Elle se tait pour me faire comprendre qu’il fouettait, O’Goghnaud. T’as des gonziers qui se saponifient plus rapidement que d’autres sans qu’Airvouique n’y puisse rien.

Je file sur le cercueil une petite bénédictine maison, urbi, mais sur orbite. Poum, voilà !

— Je voudrais présenter mes condoléances à votre époux.

— Il s’est absenté.

— Mais il va rentrer ?

— Sans doute !

Son regard est un peu bizarre à Mrs. Aïlikitt. Chaviré. Vaguement craintif. En tout cas plein de mensonge.

Pour tout te dire, elle semble être dans ses petits souliers (en irlandais : little shoes). Alors, l’Antonio décide qu’il ne jouera pas les truffes dix secondes supplémentaires.

Béru attend devant la tire en mangeant la sucette au caramel d’un des enfants.

Je le hèle :

— Psst, le sacristain !

Il se pointe.

— Je viens de décider d’explorer le premier, mec. Surveille-moi un peu le bas pendant ce temps.

Et, sans demander l’avis de ma conquête du matin, je m’engager dans l’escalier.

But, where did you go ! exclame la toute belle. Where did you go donc ?

— Je cherche les toilettes, réponds-je, pardonnez-moi.

— Elles sont ici, ici, ici ! m’implore quasiment presque dame Aïlikitt en me désignant un renfoncement de l’entrée.

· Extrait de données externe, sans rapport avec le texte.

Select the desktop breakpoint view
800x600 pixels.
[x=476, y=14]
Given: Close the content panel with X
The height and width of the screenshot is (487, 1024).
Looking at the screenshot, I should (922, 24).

— Je préfère celles du haut !

Et ça suffit, je ne réponds plus à ses hélages. La première porte donne sur la nurserie. Joliment décorée de créatures enfantées par Walt Disney. Car enfin, l’art véritable de ce siècle, celui qui l’aura le plus marqué de son empreinte, qui aura eu le retentissement le plus universel et le plus profond, ce n’est ni celui de Picasso ni celui de Kandinsky, pas plus que celui de Miro ou de Magritte, non, l’art souverain du vingtième siècle restera celui de Walt Disney. Les nains de Blanche-Neige et le canard Donald demeurent les créations les mieux abouties, celles dont l’impact aura été le plus grand. L’individu de notre époque appartiendra à Disney, jusqu’à la fin de ses jours et des jours de ses enfants. Le Cubisme, le Surréalisme, l’Abstrait ne signifient rien comparés à Atchoum ou à Bambi.

Le monde actuel n’est plus l’œuvre de Dieu, mais celle de Disney. Et nous sommes désormais les frères cadets de Mickey et des Trois petits cochons !

Deuxième porte : elle donne sur une camera vide, pleine de gravures pieuses.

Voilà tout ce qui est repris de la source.